*** Opening Material shown ***

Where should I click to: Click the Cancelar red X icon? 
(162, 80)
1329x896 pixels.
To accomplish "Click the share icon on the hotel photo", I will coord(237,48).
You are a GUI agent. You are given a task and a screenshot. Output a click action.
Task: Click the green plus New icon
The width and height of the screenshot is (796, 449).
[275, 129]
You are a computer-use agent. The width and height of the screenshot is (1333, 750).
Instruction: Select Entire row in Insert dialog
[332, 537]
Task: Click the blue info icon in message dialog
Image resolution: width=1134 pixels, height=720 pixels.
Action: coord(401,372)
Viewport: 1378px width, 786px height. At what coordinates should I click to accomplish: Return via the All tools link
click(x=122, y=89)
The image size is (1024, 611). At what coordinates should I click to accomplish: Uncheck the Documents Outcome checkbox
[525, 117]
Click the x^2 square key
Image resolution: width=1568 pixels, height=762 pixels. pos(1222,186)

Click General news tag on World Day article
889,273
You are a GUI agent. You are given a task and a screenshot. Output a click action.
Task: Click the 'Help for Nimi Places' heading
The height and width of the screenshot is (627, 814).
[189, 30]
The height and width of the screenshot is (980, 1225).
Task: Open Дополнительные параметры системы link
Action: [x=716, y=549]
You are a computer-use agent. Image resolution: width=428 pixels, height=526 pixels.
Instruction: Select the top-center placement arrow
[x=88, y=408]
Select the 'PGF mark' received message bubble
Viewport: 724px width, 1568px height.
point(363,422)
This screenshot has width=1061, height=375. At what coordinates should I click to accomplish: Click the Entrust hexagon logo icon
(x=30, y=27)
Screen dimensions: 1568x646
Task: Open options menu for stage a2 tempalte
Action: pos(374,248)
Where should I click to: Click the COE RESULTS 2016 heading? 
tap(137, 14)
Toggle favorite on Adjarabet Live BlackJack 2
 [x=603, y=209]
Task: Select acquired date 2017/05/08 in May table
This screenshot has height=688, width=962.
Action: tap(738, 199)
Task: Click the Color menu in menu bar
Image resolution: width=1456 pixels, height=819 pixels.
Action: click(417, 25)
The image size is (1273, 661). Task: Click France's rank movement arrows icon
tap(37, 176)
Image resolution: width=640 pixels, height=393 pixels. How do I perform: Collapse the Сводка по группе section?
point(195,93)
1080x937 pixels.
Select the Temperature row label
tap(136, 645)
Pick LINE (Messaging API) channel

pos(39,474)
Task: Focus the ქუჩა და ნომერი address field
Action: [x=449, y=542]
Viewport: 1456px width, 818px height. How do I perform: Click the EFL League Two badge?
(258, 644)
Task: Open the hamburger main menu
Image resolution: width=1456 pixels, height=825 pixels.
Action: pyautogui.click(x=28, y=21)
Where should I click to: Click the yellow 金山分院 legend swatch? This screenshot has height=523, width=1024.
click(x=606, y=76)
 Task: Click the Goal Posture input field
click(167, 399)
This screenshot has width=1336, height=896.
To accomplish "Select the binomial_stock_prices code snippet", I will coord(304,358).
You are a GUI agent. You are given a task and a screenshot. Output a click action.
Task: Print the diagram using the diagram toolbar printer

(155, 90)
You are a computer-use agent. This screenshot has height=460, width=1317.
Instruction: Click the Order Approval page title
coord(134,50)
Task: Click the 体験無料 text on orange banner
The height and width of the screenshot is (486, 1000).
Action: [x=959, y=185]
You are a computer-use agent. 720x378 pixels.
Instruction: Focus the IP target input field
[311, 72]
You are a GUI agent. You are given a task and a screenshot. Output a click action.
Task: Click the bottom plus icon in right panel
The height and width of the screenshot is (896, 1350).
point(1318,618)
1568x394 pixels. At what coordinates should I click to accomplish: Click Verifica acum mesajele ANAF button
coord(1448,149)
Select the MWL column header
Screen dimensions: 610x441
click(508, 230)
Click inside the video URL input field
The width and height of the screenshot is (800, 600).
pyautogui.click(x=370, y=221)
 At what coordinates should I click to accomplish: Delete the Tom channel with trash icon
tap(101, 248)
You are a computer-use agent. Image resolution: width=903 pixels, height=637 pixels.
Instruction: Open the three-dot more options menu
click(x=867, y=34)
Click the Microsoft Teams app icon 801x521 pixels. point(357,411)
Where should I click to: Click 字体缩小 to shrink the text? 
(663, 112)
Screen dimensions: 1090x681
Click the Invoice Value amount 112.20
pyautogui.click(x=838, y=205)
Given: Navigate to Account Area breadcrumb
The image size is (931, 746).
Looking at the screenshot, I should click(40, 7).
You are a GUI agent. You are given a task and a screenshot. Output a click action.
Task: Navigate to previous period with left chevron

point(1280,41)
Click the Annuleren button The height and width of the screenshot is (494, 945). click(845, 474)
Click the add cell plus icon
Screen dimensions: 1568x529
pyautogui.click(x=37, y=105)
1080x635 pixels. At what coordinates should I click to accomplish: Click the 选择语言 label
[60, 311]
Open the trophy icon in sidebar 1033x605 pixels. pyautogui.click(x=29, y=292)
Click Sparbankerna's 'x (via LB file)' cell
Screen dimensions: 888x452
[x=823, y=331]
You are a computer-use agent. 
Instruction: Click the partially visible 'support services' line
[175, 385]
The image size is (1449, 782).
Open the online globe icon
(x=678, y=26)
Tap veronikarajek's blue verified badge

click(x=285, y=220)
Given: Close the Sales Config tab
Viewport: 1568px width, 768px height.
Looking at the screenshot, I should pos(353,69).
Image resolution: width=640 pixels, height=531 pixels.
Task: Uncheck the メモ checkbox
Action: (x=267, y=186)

*** Closing Material shown ***

> [What the task asks]:
From the records above, count how many lines hold the string "cell", then give only that number.

> [Response to this exercise]:
2